■ Required action ■
Check each line of the listing below for the string "computer", and copy the ones that have it.
--- Records supplied Enclosed Below ---
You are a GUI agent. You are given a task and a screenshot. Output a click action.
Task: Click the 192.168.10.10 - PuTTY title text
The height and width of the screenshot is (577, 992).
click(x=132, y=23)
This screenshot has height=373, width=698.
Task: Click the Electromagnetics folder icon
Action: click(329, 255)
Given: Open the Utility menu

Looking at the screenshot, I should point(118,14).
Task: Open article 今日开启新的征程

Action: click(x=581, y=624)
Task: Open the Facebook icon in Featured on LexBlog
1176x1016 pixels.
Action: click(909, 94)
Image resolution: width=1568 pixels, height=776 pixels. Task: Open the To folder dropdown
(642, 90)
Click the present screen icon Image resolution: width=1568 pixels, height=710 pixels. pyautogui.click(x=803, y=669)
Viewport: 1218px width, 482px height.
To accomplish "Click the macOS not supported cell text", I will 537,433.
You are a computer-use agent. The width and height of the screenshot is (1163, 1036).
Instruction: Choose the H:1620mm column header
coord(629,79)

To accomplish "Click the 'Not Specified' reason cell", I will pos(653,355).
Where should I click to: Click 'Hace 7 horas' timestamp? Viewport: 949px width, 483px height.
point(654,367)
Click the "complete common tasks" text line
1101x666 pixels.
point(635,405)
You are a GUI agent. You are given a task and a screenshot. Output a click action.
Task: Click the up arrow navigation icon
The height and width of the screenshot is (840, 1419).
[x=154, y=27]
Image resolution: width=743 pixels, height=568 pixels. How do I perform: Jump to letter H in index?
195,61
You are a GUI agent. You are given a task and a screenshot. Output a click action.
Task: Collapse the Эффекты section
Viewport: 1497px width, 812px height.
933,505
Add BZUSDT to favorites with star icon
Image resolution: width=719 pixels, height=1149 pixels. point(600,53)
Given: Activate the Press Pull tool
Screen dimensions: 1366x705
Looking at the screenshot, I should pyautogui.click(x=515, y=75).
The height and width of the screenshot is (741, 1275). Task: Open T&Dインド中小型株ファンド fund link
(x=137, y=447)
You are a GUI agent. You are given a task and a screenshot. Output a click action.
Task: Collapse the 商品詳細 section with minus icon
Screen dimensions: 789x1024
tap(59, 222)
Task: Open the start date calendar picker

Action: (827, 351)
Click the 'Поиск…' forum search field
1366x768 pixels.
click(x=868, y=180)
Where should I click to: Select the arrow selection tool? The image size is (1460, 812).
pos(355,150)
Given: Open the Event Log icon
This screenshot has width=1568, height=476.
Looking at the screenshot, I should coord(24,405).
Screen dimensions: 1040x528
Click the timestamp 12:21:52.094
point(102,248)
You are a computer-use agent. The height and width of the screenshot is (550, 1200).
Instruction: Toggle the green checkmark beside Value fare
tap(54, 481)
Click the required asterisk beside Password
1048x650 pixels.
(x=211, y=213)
--- End of Enclosed Records supplied ---
■ Solution below ■
You are a computer-use agent. The width and height of the screenshot is (1163, 1036).
You are a computer-use agent. The height and width of the screenshot is (550, 1200).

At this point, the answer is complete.